一気に春がきたような陽気だった週末から一転、東京には凍えるような寒さが戻ってきました。
三寒四温といいますし、少しずつ春が近づいている証拠かもしれませんね。

梅

さて、本日は3月に開催するオークションと、大阪・名古屋の下見会についてお知らせします。
3月は21日(土)にJEWELLERY&WATCHES / 近代美術Partll / 近代美術オークション、28日(土)に近代陶芸オークションを開催いたします。

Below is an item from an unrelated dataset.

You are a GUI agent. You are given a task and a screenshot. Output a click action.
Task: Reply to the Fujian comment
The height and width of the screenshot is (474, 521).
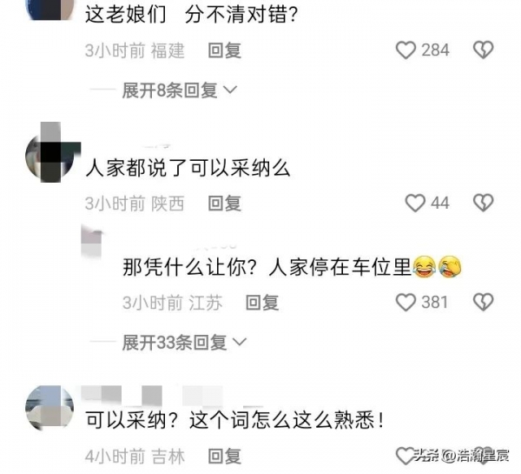225,50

とりわけ、近代美術オークションは当社の20周年記念オークションとして開催いたします。
このブログでも出品作品をご紹介していきますので、どうぞお楽しみに。

これらのオークションの下見会を大阪・名古屋にて2/27(金)・28(土)及び、3/2(月)・3(火)に開催します。
特に今回の大阪下見会は会場が変更となり、より多くの作品をご覧いただくことができるようになりました。


~下見会スケジュール~
<大阪下見会>
会期:2/27(金)・28(土) 10:00~17:00
会場:御堂会館 南館B1Fホール(地図はこちら

<名古屋下見会>
会期:3/2(月)・3(火) 10:00~18:00
会場:DAITEC SAKAE 6F クリエイトホール(地図はこちら

展示作品:
近代美術・JEWELLERY & WATCHES(全作品展示) / 近代陶芸(大阪のみ一部展示)

主な展示予定作家:
■近代美術
岡 鹿之助 / 岸田 劉生 / 熊谷 守一 / 佐伯 祐三 / 中村 彝 / 中川 一政 / 林 武 / 三岸 好太郎 / レオナール・フジタ / 山口 長男 / 川合 玉堂 / 杉山 寧 / 前田 青邨 / 棟方 志功 / 平山 郁夫 / 横山 大観 / アンリ・マティス / ジャン・ピエール・カシニョール / ポール・アイズピリ / ラウル・デュフィ 

■近代美術Partll
池田 満寿夫 / 絹谷 幸二 / 小杉 小二郎 / 平野 遼 / 山形 博導 / 池田 遙邨 / 今野 忠一 / 後藤 純男 / 清水 規 / アンドレ・ボーシャン

■近代陶芸(大阪のみ)
板谷 波山 / 音丸 耕堂/ 金重 陶陽 / 金重 素山 / 加守田 章二 / 河井 寛次郎 / 北大路 魯山人 / 楠部 彌弌 / 富本 憲吉 / 浜田 庄司 / 藤田 喬平 /樂 了入 / 樂 覚入 / 芹沢 介


長男
山口長男「作品」
60.2×91.0cm / 板・油彩 額装
落札予想価格:700万円~1,000万円

(近代美術オークション出品)


~オークションスケジュール~
<JEWELLERY & WATCHES / 近代美術Partll / 近代美術オークション>
日時:3/21(土) 
14:00~(JEWELLERY & WATCHES /近代美術Partll)
18:30~(近代美術)
会場:丸ビル7階 丸ビルホール

<近代陶芸オークション>
日時:3/28(土)  16:00
会場:シンワアートミュージアム


みなさまのお越しを心よりお待ちしております。

(執筆:N)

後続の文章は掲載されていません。